Hal itu terbukti, karena sampai beberapa waktu kami kesulitan mendapatkan sopir yang kami nilai cukup baik. Ada beberapa pengganti yang usianya lebih muda dari Pak Kirman, namun akhirnya kami tak memperpanjang masa kerjanya, karena kebanyakan dari mereka tak memiliki kecakapan dalam menjalankan tugasnya.
Sampai beberapa minggu lamanya kami terpaksa tak memiliki sopir. Hingga suatu hari, papa kembali membawa seorang sopir. Namanya Robi (bukan nama sebenarnya), usianya tak berbeda jauh dengan usiaku, tubuhnya atletis, wajahnya juga cukup tampan. Sepertinya ia lebih cocok jadi seorang artis ketimbang jadi seorang sopir. Dan aku sepertinya juga langsung jatuh cinta pada pandangan pertama.
Tak terasa, sudah dua tahun Robi menjadi sopir pribadi di keluargaku, rupanya kami memang telah menemukan orang yang cocok. Apalagi buatku, Robi bukan saja seorang sopir yang menyenangkan, tetapi juga bisa aku "pakai" untuk hal lain, seperti menemaniku saat aku membutuhkan pendamping untuk menghadiri berbagai party yang digelar teman-teman kuliahku. Terus terang penampilan Robi memang tak membuat aku malu untuk membawanya.
Kerena seringnya ia mengantarkanku, benih-benih cinta menjadi sangat subur tumbuh di hatiku, begitu pula halnya dengan Robi. Secara diam-diam kami akhirnya menjalin hubungan yang lebih serius. Aku tahu jika hubungan ini diketahui ayahku, mungkin Robi akan langsung dipecat karena telah berani memacari anak majikannya. Aku tahu betul sifat papa dan mama. Mereka hanya mau menerima lelaki dari kalangan yang setara dengan mereka.
Namun sepandai-pandainya kami menyembunyikan hubungan itu, orang tuaku akhirnya memergoki aku yang sedang berduaan dengan Robi. Saat itu juga Robi langsung diusir oleh papaku. Ia juga tak diperkenankan untuk bertemu denganku, apalagi meneruskan jalinan cinta ini. Betapa pedih hatiku saat itu, karena hubungan itu tengah berada pada titik kemesraan yang menggelora. Aku memang tak kuasa menahan Robi, yang kubisa cuma menangis meratapi kepergian Robi.
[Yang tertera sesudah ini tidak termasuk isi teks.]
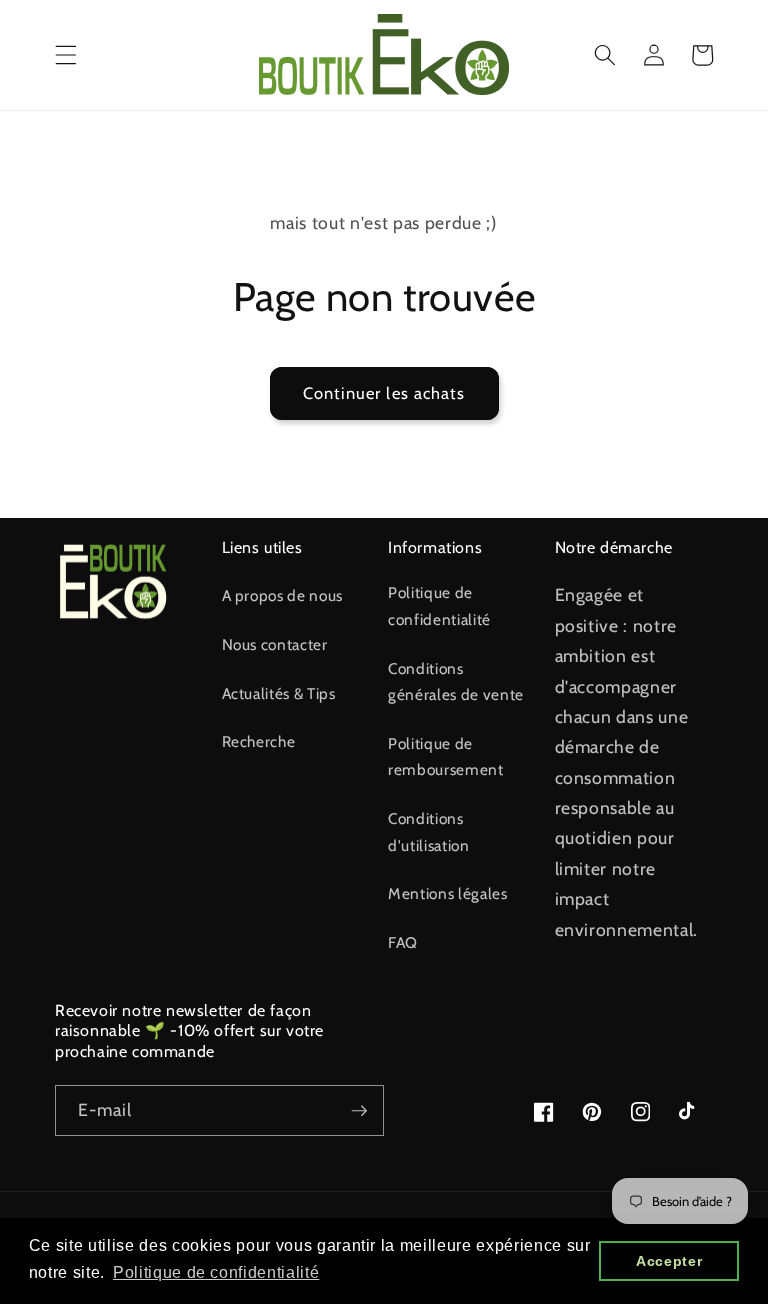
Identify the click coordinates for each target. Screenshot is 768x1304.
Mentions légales (448, 893)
Dua hari setelah itu, papa dan mama kembali memberi kabar yang menyakitkan untukku. Untuk yang kedua kalinya papa mencoba menjodohkanku dengan seorang lelaki yang tidak aku kenal, sebut saja namanya Reka (bukan nama sebenarnya) yang masih ada hubungan keluarga dengan kami. Yang membuatku kesal dan sakit hati, keluarga Reka akan segera datang melamarku tanpa memberiku kesempatan berfikir dan memutuskan untuk menerima atau tidak.
Hari itu aku mencoba menghubungi Robi, berharap ia bisa membawaku pergi dan menghindari perjodohan ini. Tapi Robi tak dapat aku hubungi lagi, aku hanya bisa mengurung diri di kamar, karena mama dan papa melarangku keluar rumah. Mungkin mereka melihat gelagat mencurigakan dari gerak-gerikku yang akan kabur dari rumah. Malam itu aku tak bisa tidur, mataku membengkak karena terus-menerus menangis.
Esok paginya, mama datang ke kamarku dan membawakan satu stel pakaian untuk menyambut kedatangan keluarga Reka. Aku memang tak bisa membantah, tapi aku masih memiliki kesempatan untuk kabur dari rumah. Setelah mengetahui aku telah berpakaian rapi, mama akhirnya keluar dari kamar dan kesempatan untuk kabur akhirnya kudapatkan.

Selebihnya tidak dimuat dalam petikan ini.